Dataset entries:
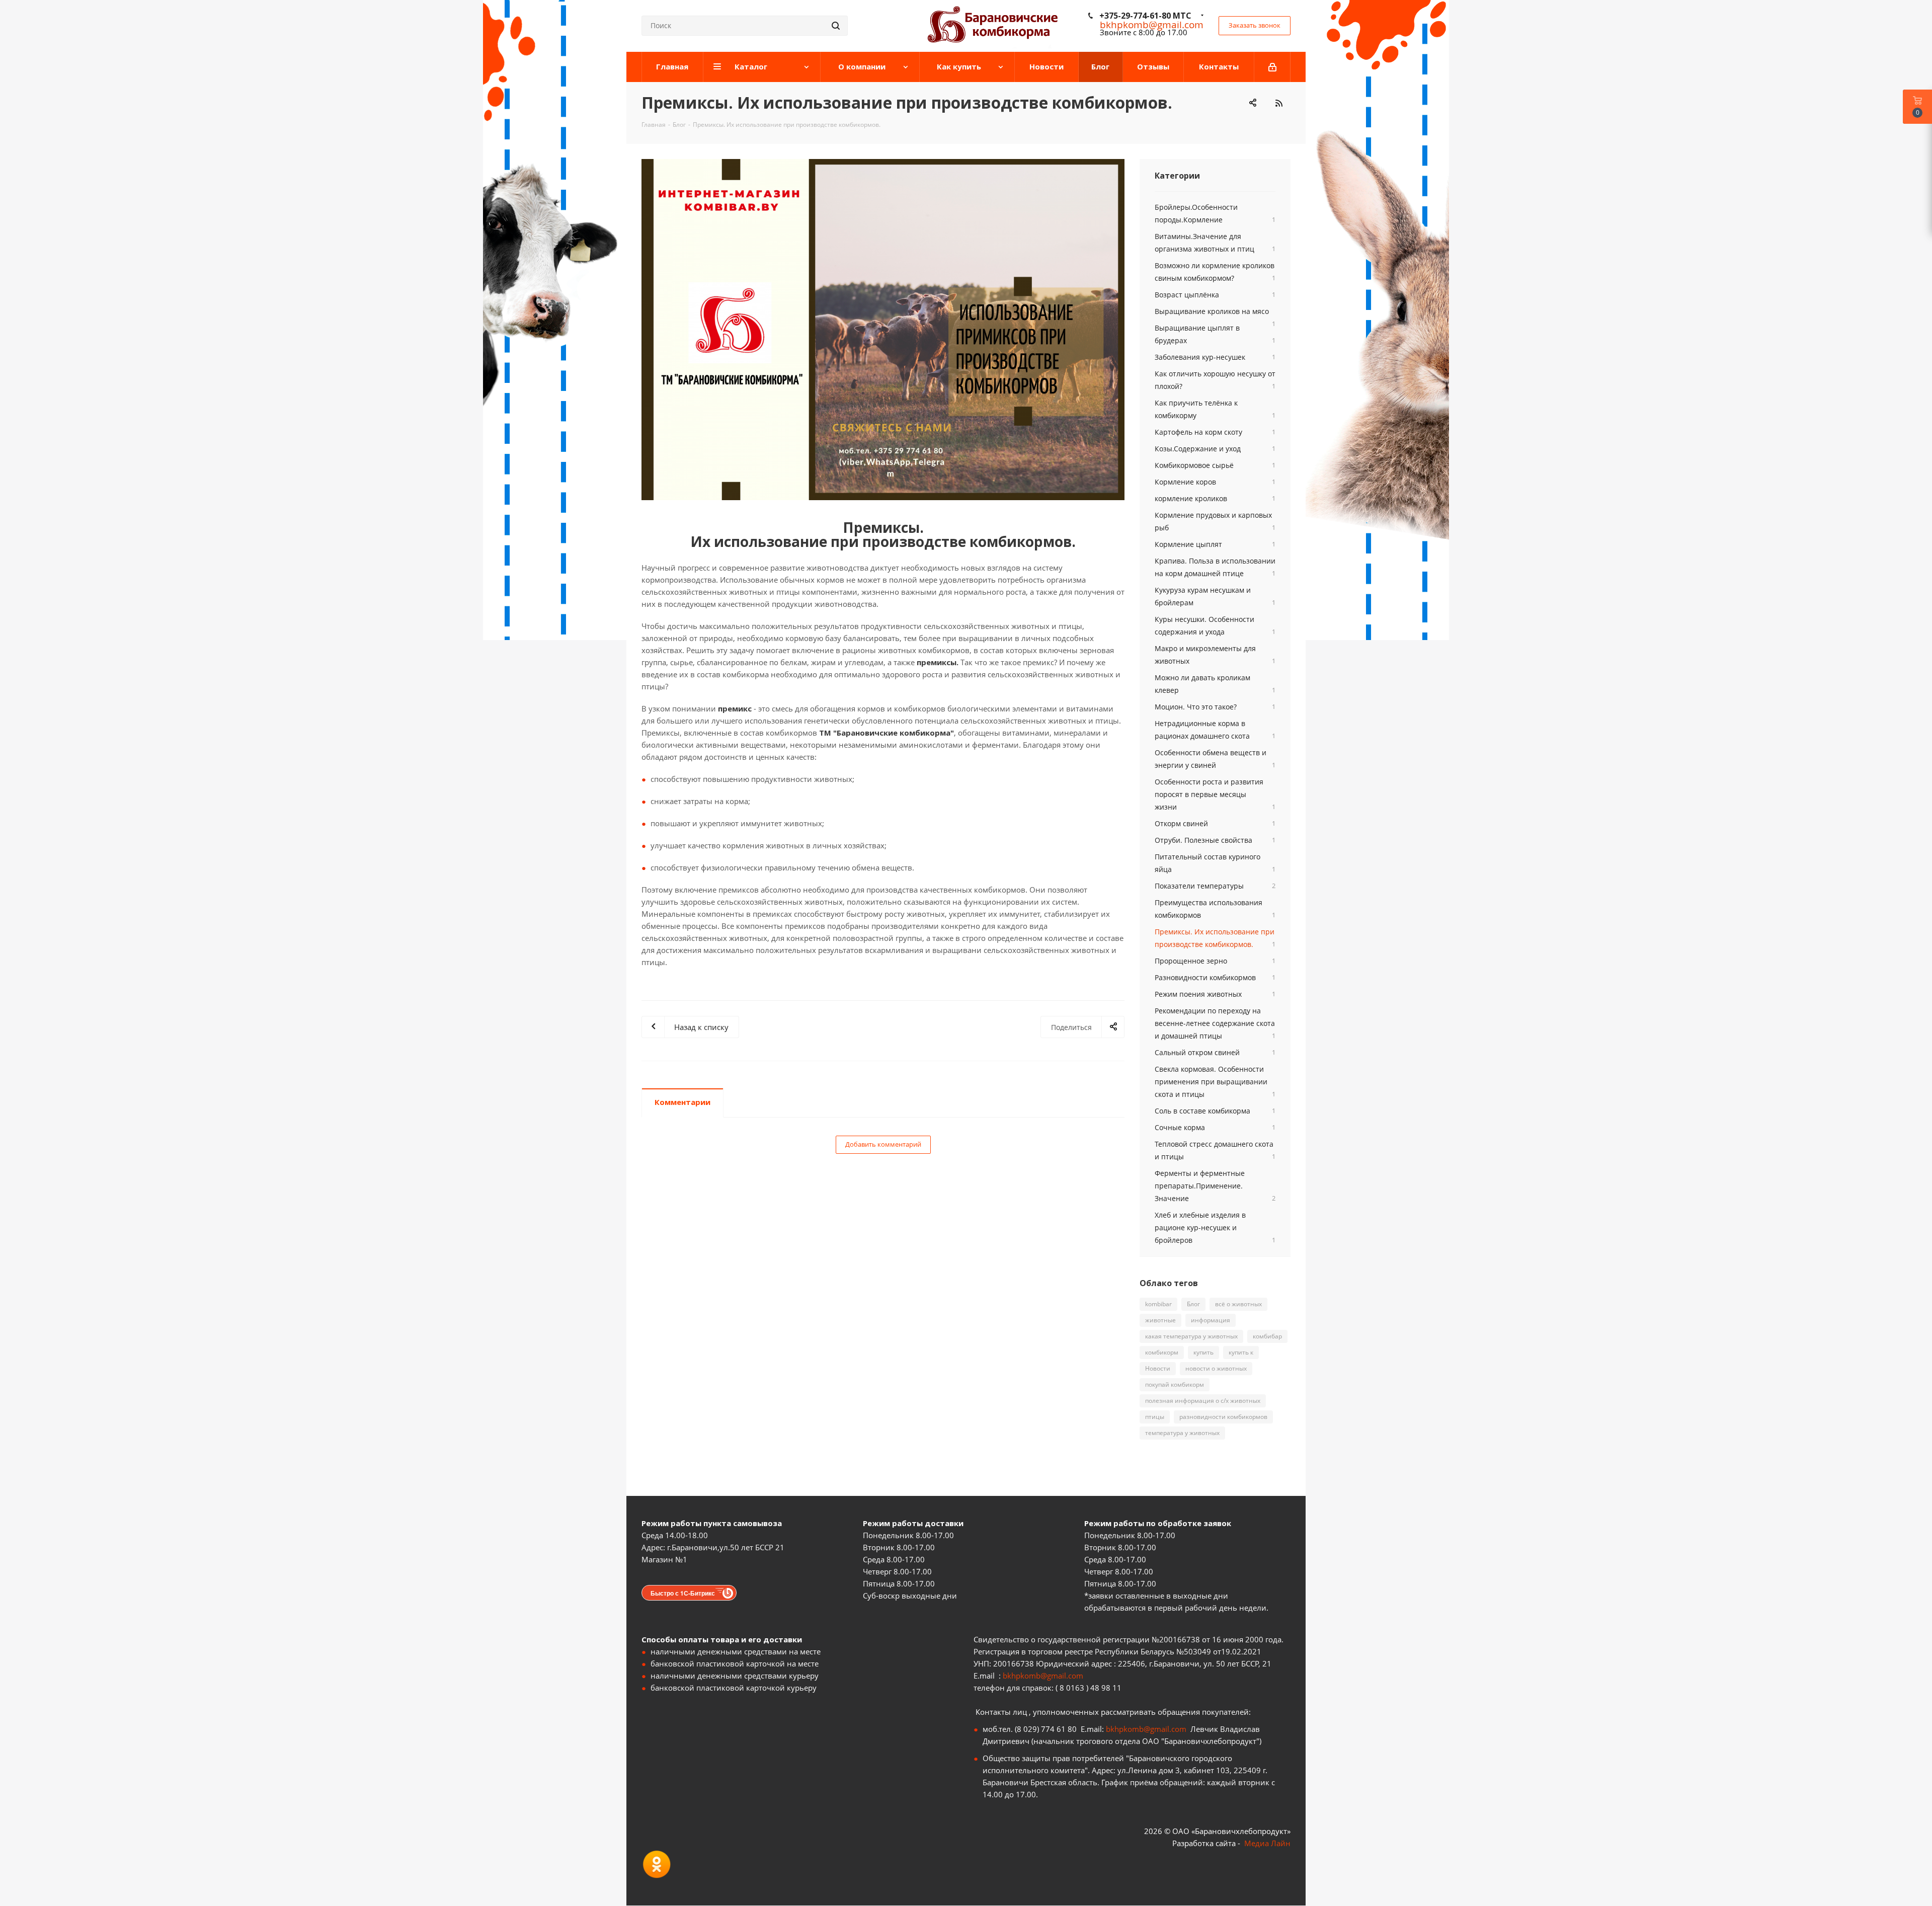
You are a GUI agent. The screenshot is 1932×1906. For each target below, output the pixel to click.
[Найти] (836, 26)
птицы (1154, 1416)
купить (1203, 1352)
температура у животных (1182, 1432)
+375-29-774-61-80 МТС (1145, 15)
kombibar (1158, 1304)
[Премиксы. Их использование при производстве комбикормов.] (882, 329)
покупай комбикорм (1174, 1384)
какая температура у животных (1191, 1336)
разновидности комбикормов (1223, 1416)
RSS (1279, 103)
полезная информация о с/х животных (1202, 1400)
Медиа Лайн (1267, 1843)
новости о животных (1216, 1368)
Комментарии (682, 1102)
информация (1210, 1320)
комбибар (1267, 1336)
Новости (1157, 1368)
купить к (1241, 1352)
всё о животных (1238, 1304)
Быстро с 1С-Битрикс (683, 1593)
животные (1160, 1320)
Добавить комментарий (883, 1144)
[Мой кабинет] (1272, 67)
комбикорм (1161, 1352)
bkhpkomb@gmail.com (1043, 1676)
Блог (1193, 1304)
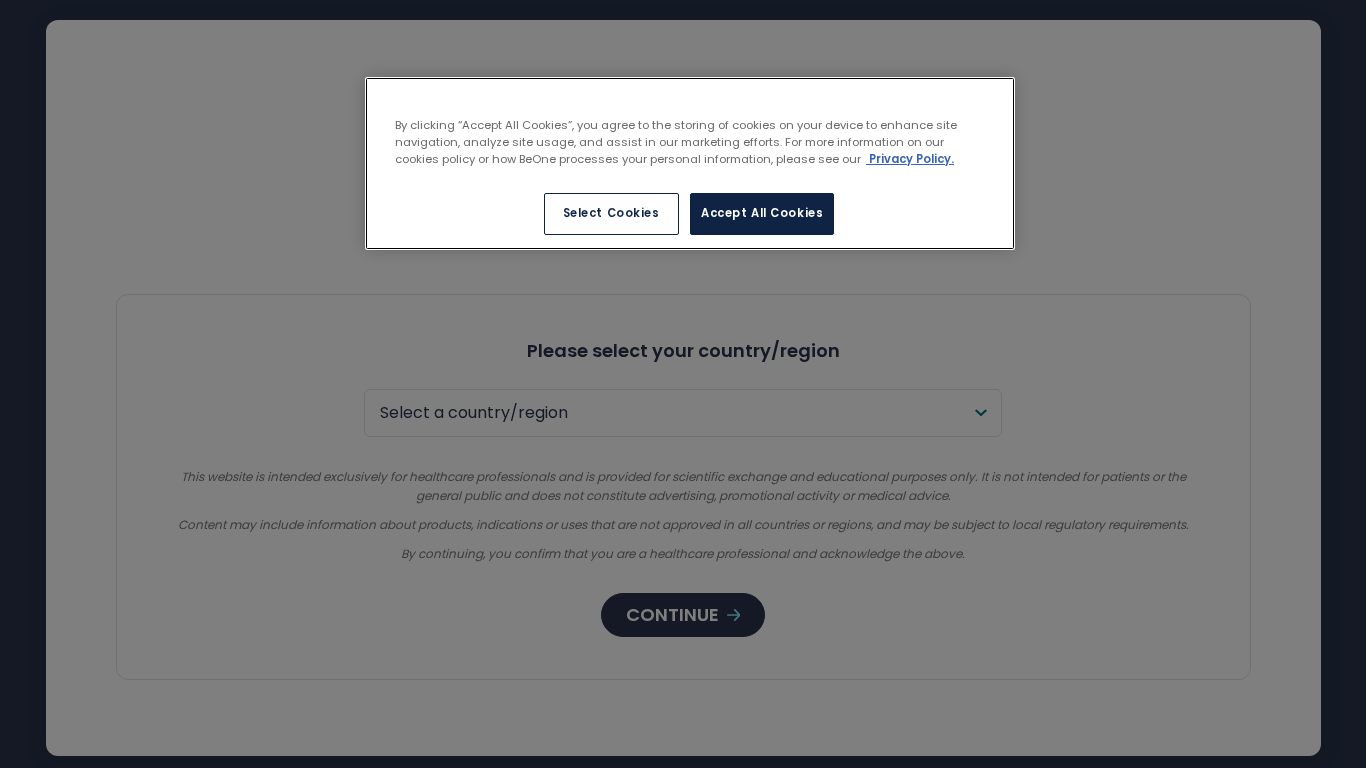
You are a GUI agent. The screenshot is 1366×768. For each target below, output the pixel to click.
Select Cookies (611, 213)
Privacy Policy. (910, 159)
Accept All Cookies (762, 213)
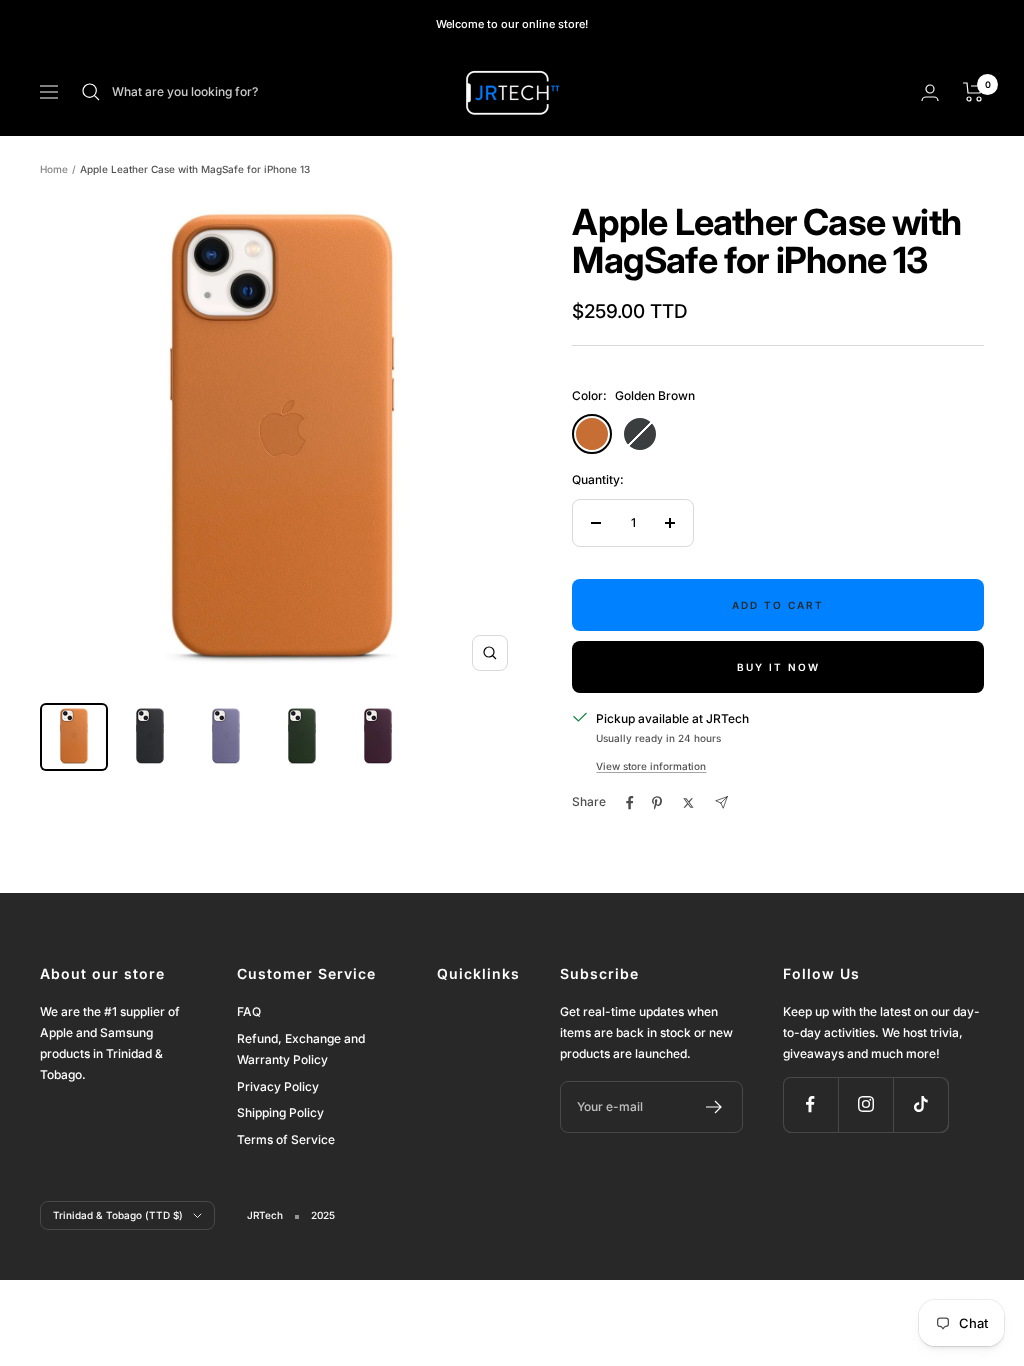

Instructions to follow:
Return the entries above exactly and in full; do not include images.

Answer to the exercise:
You are a GUI agent. The screenshot is 1932×1906. For each target below, output the pixel to click.
[Найти] (836, 26)
птицы (1154, 1416)
купить (1203, 1352)
температура у животных (1182, 1432)
+375-29-774-61-80 МТС (1145, 15)
kombibar (1158, 1304)
[Премиксы. Их использование при производстве комбикормов.] (882, 329)
покупай комбикорм (1174, 1384)
какая температура у животных (1191, 1336)
разновидности комбикормов (1223, 1416)
RSS (1279, 103)
полезная информация о с/х животных (1202, 1400)
Медиа Лайн (1267, 1843)
новости о животных (1216, 1368)
Комментарии (682, 1102)
информация (1210, 1320)
комбибар (1267, 1336)
Новости (1157, 1368)
купить к (1241, 1352)
всё о животных (1238, 1304)
Быстро с 1С-Битрикс (683, 1593)
животные (1160, 1320)
Добавить комментарий (883, 1144)
[Мой кабинет] (1272, 67)
комбикорм (1161, 1352)
bkhpkomb@gmail.com (1043, 1676)
Блог (1193, 1304)
You are a GUI agent. The screenshot is 1366×768. For each target below, output the pixel to click.
Select Cookies (611, 213)
Privacy Policy. (910, 159)
Accept All Cookies (762, 213)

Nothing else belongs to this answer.